The Supreme Court recognized in Wade-Gilbert-Stovall that lineups must meet the due process standards of fundamental fairness in order to *785pass constitutional muster, and if they do not the evidence of identification is rendered inadmissible. (People v. Blumenshine (1969), 42 Ill.2d 508, 511.) To determine the constitutionality of a lineup on the basis of a witness’ assurance that he was not influenced by some otherwise suggestive procedure is to allow each witness to become his own judge of the accuracy of his identification. This procedure is not contemplated in the Wade-Gilbert-Stovall decisions and further ignores certain problems inherent in the identification process itself. As the court said in Crume v. Beto, supra:

“Once a faint glimmer of recognition strikes a witness, his tendency may be to do everything in his power to reinforce that recognition and come to a positive identification. To compensate, a fair practice might be to require the police to take every reasonable precaution to insure that the witness is not overly influenced by his original impression, and that he arrives at an objective and accurate identification.” 383 F.2d 36, 40.

However, to hold that the instant lineup was unconstitutionally suggestive is not to say that there was a denial of due process. “Whether there was a denial depends on whether [the] identification at trial was dependent on or influenced by the improper viewing.” (People v. Blumenshine (1969), 42 Ill.2d 508, 513.) Where the record does not permit an “informed judgment” as to whether the identification was independent of the improper confrontation at the police station the case is remanded for a hearing with the eventual use of the witnesses testimony dependent on the outcome of that hearing. People v. Blumenshine, supra; Gilbert v. California (1967), 388 U.S. 263, 272.

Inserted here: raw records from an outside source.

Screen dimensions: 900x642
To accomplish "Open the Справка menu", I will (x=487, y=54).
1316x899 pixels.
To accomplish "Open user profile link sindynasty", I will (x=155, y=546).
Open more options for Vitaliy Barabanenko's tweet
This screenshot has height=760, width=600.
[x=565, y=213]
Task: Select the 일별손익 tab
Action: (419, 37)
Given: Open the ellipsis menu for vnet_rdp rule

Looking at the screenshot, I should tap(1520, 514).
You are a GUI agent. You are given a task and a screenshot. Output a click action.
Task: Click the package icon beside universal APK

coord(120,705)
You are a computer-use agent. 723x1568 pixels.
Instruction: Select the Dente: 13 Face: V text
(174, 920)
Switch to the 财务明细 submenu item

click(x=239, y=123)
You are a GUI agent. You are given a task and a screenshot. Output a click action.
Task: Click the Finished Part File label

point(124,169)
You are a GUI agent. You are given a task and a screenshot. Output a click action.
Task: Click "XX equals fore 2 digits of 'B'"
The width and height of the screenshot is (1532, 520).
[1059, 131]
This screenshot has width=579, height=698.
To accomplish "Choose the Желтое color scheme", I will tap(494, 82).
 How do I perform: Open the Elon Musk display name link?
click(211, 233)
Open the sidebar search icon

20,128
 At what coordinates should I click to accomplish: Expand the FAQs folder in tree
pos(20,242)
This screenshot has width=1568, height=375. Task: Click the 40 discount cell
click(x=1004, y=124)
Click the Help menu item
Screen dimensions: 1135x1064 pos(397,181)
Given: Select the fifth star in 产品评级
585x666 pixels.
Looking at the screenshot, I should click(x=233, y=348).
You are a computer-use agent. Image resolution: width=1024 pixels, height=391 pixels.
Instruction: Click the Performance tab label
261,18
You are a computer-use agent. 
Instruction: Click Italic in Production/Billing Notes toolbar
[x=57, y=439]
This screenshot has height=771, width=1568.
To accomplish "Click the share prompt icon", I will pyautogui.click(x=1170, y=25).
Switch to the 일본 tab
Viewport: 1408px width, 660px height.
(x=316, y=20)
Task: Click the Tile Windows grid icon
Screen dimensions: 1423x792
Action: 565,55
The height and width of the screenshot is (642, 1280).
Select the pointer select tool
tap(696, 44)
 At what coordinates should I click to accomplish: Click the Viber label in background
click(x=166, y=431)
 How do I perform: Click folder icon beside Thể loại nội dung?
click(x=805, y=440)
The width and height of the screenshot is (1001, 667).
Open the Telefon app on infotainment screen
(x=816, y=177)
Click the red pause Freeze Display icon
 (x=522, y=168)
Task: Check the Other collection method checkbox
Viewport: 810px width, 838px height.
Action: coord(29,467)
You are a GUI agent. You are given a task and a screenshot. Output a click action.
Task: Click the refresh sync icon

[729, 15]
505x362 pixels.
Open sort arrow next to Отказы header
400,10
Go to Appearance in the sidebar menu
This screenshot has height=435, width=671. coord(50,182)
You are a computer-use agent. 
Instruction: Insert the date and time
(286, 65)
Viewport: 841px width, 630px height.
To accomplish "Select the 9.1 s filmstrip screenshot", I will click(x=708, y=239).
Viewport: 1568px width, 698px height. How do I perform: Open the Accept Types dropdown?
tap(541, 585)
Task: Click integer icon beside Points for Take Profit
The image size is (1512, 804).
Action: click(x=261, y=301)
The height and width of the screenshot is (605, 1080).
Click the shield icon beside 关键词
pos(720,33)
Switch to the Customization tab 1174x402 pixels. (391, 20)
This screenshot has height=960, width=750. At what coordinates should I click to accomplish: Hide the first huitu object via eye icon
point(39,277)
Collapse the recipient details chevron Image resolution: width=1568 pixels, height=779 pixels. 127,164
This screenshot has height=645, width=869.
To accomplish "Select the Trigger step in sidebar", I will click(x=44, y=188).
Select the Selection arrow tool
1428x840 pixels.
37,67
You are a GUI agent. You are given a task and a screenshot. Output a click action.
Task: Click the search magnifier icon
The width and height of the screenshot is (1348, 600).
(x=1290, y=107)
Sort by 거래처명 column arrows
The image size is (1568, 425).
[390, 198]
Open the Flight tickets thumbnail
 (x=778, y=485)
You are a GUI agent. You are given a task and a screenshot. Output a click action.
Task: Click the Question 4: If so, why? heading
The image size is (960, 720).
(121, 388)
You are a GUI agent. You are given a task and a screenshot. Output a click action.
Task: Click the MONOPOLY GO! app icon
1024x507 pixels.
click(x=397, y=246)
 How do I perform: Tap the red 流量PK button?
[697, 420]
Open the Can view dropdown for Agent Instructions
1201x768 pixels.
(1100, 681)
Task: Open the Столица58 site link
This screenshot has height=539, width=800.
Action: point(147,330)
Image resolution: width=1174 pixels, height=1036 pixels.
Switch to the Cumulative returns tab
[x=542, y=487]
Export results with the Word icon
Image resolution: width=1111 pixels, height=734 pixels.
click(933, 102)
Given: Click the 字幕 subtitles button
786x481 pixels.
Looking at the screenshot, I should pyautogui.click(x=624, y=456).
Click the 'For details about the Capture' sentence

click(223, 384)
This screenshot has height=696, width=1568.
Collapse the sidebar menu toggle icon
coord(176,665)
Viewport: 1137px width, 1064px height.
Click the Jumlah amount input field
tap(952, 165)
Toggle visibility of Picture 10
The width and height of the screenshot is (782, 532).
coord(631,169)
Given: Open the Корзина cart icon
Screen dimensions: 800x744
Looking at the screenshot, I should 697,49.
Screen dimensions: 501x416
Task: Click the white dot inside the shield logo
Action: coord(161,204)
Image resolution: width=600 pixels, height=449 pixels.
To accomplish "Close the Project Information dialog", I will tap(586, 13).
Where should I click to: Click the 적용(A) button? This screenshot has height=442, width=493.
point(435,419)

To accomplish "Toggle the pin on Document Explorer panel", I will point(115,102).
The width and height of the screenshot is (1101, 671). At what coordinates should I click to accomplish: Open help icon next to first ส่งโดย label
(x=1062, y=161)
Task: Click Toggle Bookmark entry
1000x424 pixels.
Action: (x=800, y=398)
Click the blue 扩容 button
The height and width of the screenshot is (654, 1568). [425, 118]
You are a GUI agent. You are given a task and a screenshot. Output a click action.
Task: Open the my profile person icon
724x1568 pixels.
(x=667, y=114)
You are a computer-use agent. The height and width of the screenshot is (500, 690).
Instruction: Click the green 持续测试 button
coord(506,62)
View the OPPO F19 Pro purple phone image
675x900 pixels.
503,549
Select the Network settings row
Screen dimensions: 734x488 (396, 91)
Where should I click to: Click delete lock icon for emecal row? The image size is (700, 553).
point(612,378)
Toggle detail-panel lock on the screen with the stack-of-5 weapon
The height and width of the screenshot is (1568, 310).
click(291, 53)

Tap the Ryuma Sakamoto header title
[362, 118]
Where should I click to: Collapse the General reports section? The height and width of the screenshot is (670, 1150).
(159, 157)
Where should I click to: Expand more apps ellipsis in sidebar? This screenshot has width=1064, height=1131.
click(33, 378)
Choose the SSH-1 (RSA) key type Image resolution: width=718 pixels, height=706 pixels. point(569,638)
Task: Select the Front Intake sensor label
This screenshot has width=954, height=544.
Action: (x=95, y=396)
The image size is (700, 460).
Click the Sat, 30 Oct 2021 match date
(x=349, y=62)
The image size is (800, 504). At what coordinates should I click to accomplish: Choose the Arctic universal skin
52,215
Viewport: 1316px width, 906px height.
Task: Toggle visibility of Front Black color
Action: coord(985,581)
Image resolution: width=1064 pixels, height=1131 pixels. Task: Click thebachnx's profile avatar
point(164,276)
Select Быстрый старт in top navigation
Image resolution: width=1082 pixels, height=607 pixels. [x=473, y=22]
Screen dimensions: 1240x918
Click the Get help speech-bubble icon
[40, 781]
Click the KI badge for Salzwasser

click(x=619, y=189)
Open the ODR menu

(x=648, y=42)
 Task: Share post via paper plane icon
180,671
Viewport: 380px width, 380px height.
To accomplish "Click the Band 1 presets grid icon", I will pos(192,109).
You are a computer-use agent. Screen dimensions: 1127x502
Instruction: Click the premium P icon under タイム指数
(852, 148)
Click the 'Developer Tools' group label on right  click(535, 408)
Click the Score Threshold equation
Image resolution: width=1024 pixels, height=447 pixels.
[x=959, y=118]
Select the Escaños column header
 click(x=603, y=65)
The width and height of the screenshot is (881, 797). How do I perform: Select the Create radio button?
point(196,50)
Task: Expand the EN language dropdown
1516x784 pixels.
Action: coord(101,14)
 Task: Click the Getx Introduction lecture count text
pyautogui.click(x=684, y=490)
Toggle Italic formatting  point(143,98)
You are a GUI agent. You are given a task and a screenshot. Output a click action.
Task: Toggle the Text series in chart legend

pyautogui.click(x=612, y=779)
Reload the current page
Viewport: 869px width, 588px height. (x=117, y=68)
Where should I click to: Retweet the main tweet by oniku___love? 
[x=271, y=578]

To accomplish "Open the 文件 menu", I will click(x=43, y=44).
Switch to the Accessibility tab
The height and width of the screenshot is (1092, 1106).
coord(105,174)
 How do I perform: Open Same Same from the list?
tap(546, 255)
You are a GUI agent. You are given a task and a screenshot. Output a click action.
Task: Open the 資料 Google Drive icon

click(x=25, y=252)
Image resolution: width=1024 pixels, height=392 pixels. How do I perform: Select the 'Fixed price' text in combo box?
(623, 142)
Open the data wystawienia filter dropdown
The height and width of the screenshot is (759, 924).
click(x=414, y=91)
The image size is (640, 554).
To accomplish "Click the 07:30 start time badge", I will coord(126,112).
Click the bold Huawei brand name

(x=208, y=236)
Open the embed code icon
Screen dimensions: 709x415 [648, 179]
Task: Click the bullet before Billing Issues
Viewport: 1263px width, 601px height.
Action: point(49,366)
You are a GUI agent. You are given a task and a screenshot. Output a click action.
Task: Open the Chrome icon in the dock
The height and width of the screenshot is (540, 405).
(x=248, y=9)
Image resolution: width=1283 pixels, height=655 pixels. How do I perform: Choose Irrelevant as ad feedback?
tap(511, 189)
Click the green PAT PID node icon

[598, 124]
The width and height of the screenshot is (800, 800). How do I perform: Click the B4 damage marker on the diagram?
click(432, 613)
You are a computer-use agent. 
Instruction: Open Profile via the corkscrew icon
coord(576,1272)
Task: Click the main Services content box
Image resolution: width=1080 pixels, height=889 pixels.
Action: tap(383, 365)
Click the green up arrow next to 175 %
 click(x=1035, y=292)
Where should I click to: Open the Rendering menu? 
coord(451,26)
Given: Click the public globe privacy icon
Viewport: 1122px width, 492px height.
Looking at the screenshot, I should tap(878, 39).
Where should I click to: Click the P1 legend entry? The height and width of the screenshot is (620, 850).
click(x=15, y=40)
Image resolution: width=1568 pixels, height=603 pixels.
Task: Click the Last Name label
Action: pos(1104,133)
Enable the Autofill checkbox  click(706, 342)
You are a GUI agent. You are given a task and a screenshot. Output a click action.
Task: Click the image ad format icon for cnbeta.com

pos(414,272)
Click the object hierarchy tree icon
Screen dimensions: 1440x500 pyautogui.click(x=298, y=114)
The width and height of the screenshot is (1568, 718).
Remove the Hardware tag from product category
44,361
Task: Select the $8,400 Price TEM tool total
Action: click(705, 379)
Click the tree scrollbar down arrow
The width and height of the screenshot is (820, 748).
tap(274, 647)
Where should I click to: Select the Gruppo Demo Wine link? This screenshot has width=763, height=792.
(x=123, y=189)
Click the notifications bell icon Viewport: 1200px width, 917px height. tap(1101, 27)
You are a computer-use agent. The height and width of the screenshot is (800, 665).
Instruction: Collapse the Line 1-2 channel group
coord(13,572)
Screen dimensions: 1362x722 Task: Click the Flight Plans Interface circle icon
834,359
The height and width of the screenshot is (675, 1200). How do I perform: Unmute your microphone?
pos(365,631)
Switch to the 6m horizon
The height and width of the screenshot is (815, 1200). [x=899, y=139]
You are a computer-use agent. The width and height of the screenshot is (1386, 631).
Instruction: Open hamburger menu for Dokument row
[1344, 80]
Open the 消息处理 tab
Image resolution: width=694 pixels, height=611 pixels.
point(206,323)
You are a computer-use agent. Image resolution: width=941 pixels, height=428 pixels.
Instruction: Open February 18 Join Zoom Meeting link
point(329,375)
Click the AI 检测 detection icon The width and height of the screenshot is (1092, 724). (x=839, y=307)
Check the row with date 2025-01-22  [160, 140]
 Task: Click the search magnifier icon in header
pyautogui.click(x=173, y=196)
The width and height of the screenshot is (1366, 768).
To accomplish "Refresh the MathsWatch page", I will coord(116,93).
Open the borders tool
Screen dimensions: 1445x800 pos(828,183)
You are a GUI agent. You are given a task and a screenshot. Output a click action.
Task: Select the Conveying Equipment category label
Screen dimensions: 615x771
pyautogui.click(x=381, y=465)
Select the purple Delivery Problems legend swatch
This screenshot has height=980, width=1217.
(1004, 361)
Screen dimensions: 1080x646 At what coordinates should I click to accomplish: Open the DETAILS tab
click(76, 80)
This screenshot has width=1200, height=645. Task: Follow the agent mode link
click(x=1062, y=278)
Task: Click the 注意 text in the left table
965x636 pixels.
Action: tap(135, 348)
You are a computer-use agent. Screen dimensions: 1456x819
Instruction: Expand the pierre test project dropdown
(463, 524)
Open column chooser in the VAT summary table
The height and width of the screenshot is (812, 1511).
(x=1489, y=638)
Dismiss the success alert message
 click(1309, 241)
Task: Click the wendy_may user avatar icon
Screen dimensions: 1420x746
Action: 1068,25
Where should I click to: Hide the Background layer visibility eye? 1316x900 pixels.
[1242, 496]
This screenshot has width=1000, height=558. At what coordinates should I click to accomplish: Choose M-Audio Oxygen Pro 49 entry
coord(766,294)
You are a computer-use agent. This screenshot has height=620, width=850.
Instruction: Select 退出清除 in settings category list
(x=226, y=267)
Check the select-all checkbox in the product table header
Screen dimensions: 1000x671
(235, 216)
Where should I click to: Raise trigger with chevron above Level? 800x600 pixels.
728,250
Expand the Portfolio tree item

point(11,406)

In the instant case, however, the record does permit such an informed judgment that the identification of the defendant by witness Gloria Clifford Jones was based on observations independent of the unconstitutional lineup of December 22. At trial Mrs. Jones testified she had seen the defendant on three occasions 2 days prior to the attempted robbery. On that date, December 10, 1969, Mrs. Jones was working in the drive-in window of the bank by herself. She testified that while working she saw the defendant walk by the window. He passed within three or four feet of her. She testified she saw the defendant a second time on December 10, about one-half hour later. At this time the defendant asked her if she was working alone. She didn’t answer as she thought at the time the defendant was trying to flirt with her. And again, about 30 or 40 minutes later she observed the defendant a third time. On cross-examination she stated that she was positive she saw the defendant on December 10. This testimony clearly supports a finding that her identifier*786tion of the defendant had an “independent origin,” and was admissible for this reason. As pointed out by the Supreme Court in Wade the proper test to be applied in these situations is whether, granting establishment of the primary illegality (the lineup), the identification was come at by exploitation of that illegality or instead by means sufficiently distinguishable to be purged of the primary taint. (United States v. Wade (1967), 388 U.S. 218, 241.) The record in this case clearly allows the conclusion that witness Jones’ identification was the result of an independent observation of the defendant and for this reason there is no need to establish this fact by a separate hearing in the trial court.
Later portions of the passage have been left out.